▶ **Metin Parçası**:
==================================================
Her ilişki gibi bizimki de günlük hayatlarımızı düzenleyen, duygusal ve fiziksel ihtiyaçlarımızın karşılıklı tatminini sağlayan sözleşmelere dayanıyor. Bunlar kurallar değil, diğerinin alanını kısıtlamadan şahsi ihtiyaçlarımızı karşıladığımız düzenlemeler. Varsayımlara değil, sözlere, sözleşmelere dayanıyor olması önemli.

Ben sabah erken yogaya gidiyor, dersimi veriyor, sonrasında yeniden dünyaya dönerken tek başıma kahvemi içiyorum. Günümün geri kalanının denge ve huzur içinde geçebilmesi için ihtiyacım olan bir zaman bu. Buna karşılık en geç 10: 30’da eve geliyorum ki beraber kahvaltı edelim. Böyle bir karar vermişiz bir zaman ve uyguluyoruz. Bunun gibi birçok sözümüz var birbirimize. İnsanız elbet, değişiyoruz. Bedenlerimiz gibi zihinlerimiz, zevklerimiz, ihtiyaç ve isteklerimiz de zamanla dönüşüyor. Sözlerimizden bazılarının son kullanma tarihi geçiyor, yeniden masaya yatırıyoruz.
==================================================
▶ **Gösterilen Bilgiler**:
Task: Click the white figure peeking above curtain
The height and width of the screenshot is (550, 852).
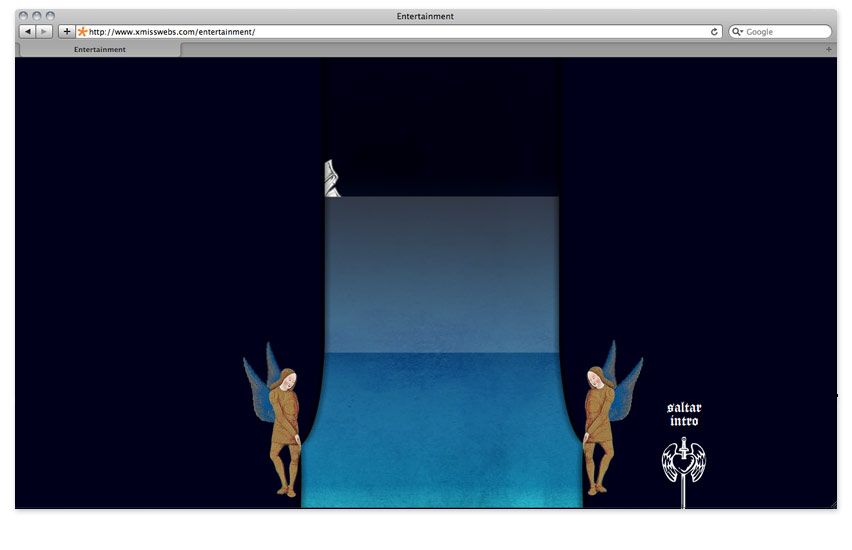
==================================================
▶ **Görev Koşulları**:
- a) İlişkideki sözleşmeleri anlatan metin parçasında "Ben sabah erken" ile başlayıp "yeniden masaya yatırıyoruz." ile biten kısmı hiç değiştirmeden yineler misiniz?
- b) İlişkideki sözleşmeleri anlatan metin parçasındaki "Bunlar kurallar değil, diğerinin alanını kısıtlamadan şahsi ihtiyaçlarımızı karşıladığımız düzenlemeler." cümlesini İngilizceye çevirir misiniz?
- c) İlişkideki sözleşmeleri anlatan metin parçasını bittiği yerden alıp sürdürür müsünüz?

▶ **Cevap Takımı**:
- a)
Ben sabah erken yogaya gidiyor, dersimi veriyor, sonrasında yeniden dünyaya dönerken tek başıma kahvemi içiyorum. Günümün geri kalanının denge ve huzur içinde geçebilmesi için ihtiyacım olan bir zaman bu. Buna karşılık en geç 10: 30’da eve geliyorum ki beraber kahvaltı edelim. Böyle bir karar vermişiz bir zaman ve uyguluyoruz. Bunun gibi birçok sözümüz var birbirimize. İnsanız elbet, değişiyoruz. Bedenlerimiz gibi zihinlerimiz, zevklerimiz, ihtiyaç ve isteklerimiz de zamanla dönüşüyor. Sözlerimizden bazılarının son kullanma tarihi geçiyor, yeniden masaya yatırıyoruz.

- b) These are not rules but arrangements through which we meet our personal needs without restricting the other's space.

- c)
Aile ve dostlarımızın önünde imzalayacağımız “resmi” sözleşmenin maddeleri üzerine kafa patlatırken şimdi işte en çok değişime saygı göstermeye çalışıyoruz. Öyle bir antlaşma yapalım ki gelecekteki bizleri kısıtlamadan bugünkü bizlerin ihtiyaç ve hayallerini tatmin etsin, zor anlarımızda dönüp bakalım, içimizi rahatlacak sahici olanı bize hatırlatsın. Değişim dalgaları ile alabora olursak tutunacağımız bir direk olsun. Birlikteliğimiz korkularımızı ört bas etsin diye değil, büyümemize, gelişmemize, özgürleşmemize alan açsın…

Dünyadaki bilgelik sistemlerinin çoğu, birliğin ikilikten geçerek varılacak bir yer olduğunu söyler. Çünkü her insan diğerinin şahitliğinde yaşamak istiyor hayatını. Hayat o diğeri bizi izlerken anlam kazanıyor. Ancak güvendiğimiz ve sevdiğimiz o diğerinin aynasından kendimizi gördüğümüzde gölgelerimiz ile barışabiliyoruz.

Atina yolcularının son güvenlik kontrolleri için 207 numaralı çıkış kapısına teşrifleri rica olunuyor!

Ben bu yazıyı yazarken İstanbul’daki bekârlığıma veda ediyorum.

Siz bu yazıyı okurken ben Atina’ya gelin gitmiş olacağım!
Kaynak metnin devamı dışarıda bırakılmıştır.